Data rows:
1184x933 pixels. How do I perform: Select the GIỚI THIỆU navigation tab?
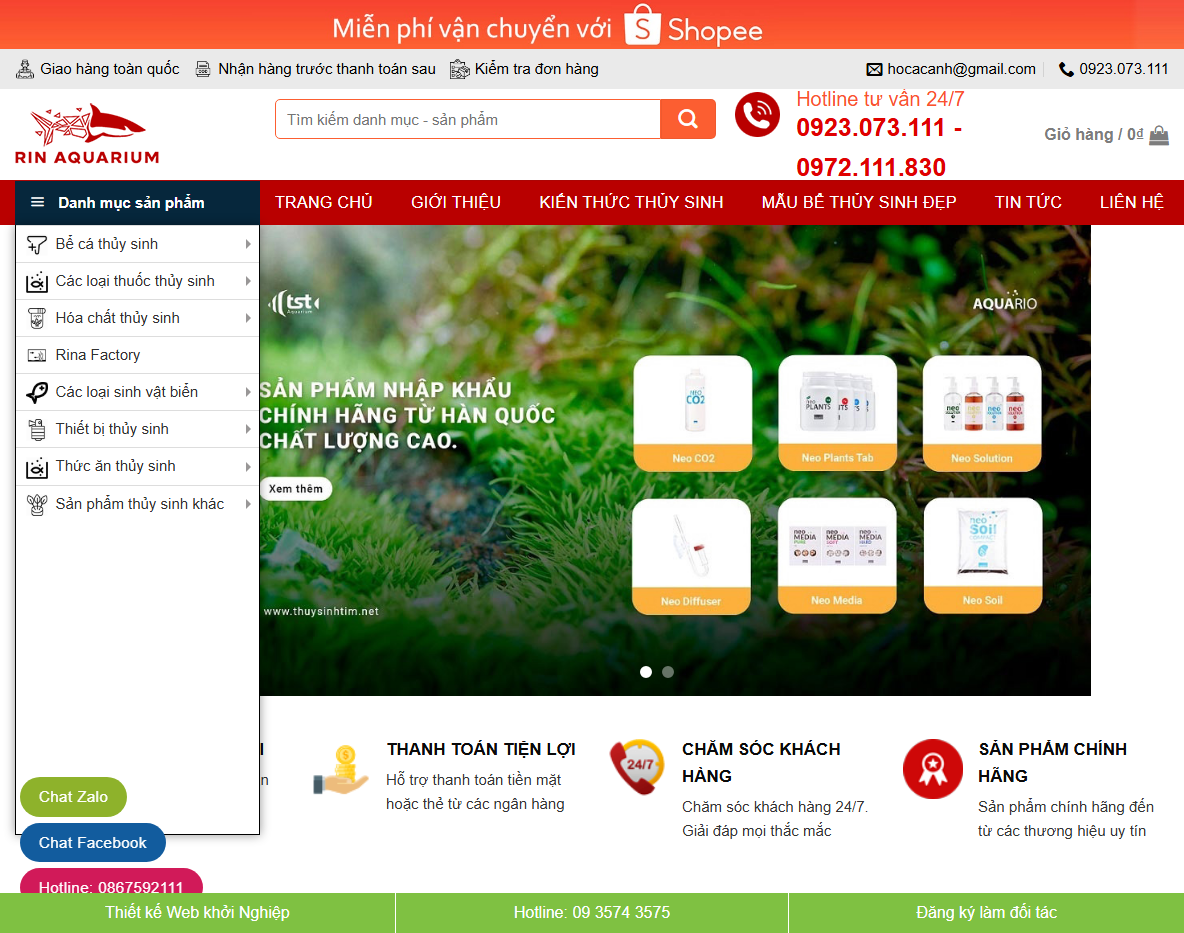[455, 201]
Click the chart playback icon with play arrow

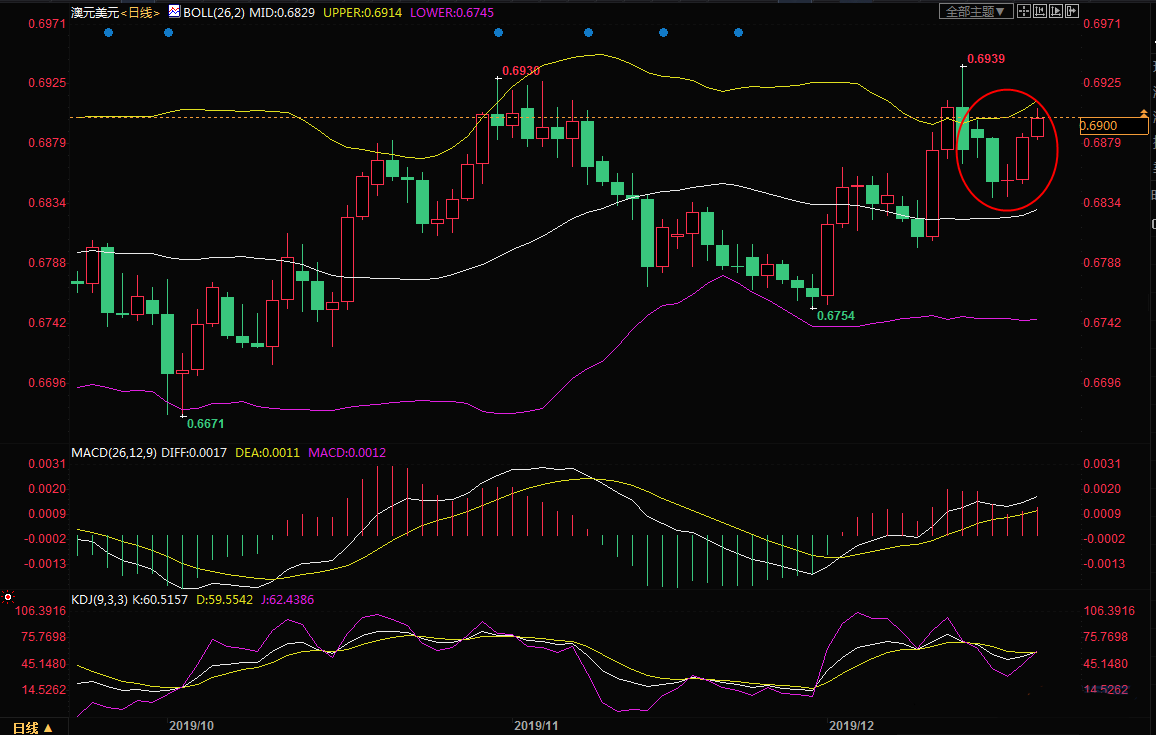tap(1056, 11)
--
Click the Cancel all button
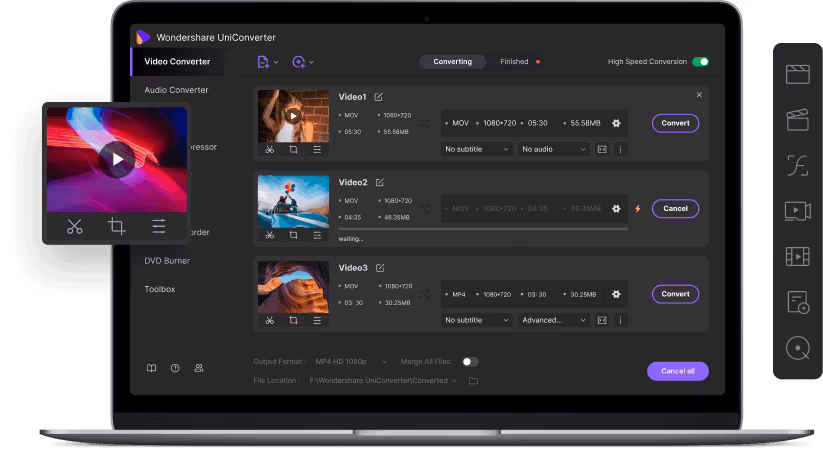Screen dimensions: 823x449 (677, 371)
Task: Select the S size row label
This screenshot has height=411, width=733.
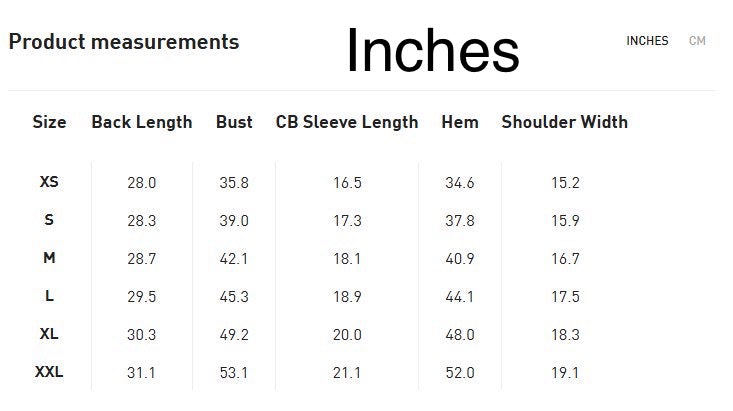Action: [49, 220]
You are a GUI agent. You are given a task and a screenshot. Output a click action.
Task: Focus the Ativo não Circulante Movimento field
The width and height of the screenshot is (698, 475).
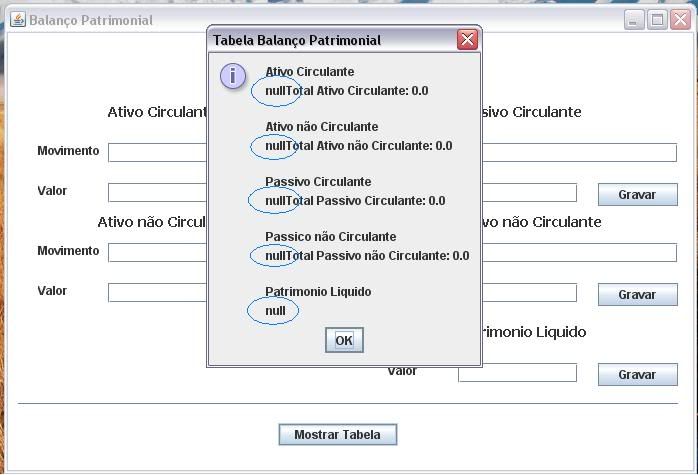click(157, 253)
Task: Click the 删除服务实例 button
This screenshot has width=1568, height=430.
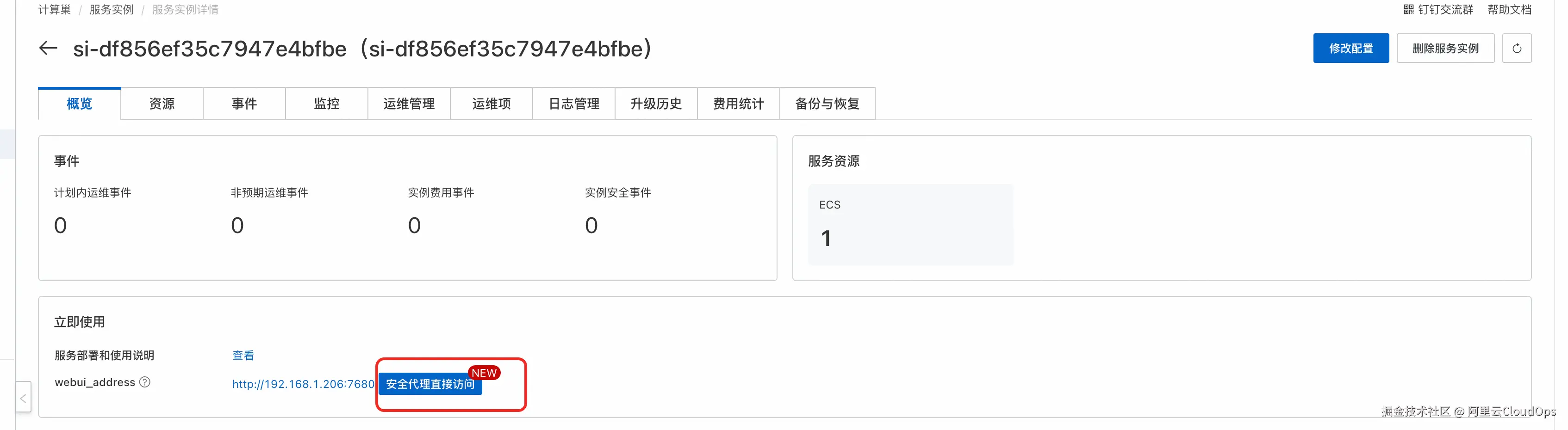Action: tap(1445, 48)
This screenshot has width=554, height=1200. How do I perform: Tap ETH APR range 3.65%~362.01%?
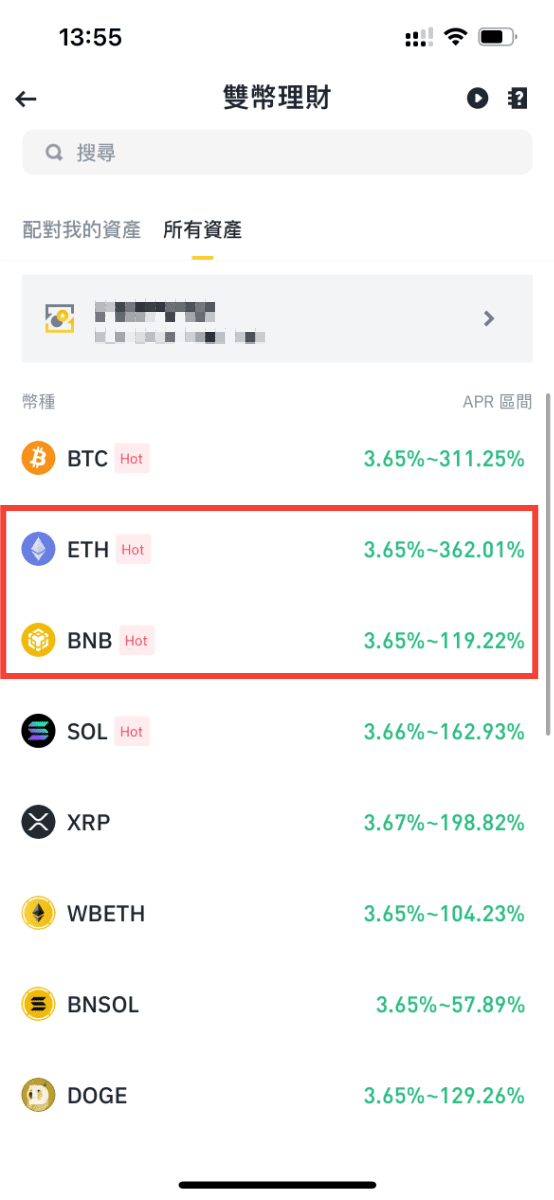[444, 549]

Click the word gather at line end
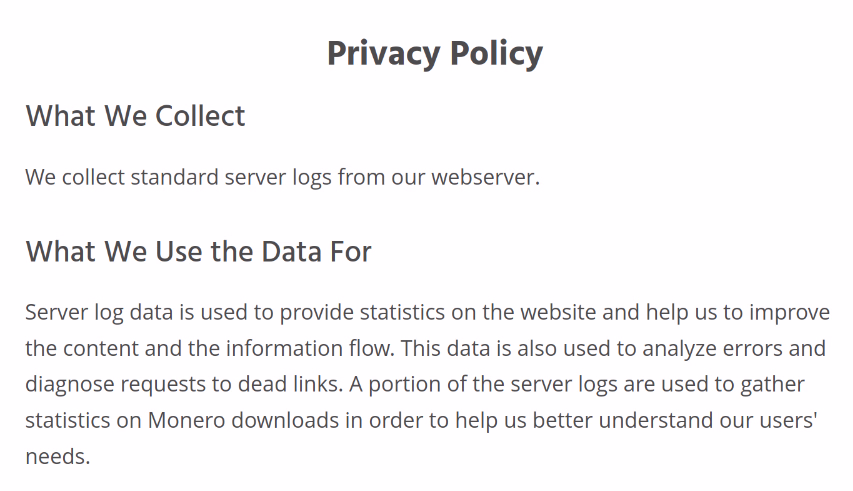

Required task:
Pull out the records from the line with "Task: Select the S size row label" up to and including the line with "click(157, 253)", word for word, and leave the pictures out.

Response to this task:
Task: Select the S size row label
This screenshot has height=411, width=733.
Action: [49, 220]
You are a GUI agent. You are given a task and a screenshot. Output a click action.
Task: Focus the Ativo não Circulante Movimento field
The width and height of the screenshot is (698, 475).
click(157, 253)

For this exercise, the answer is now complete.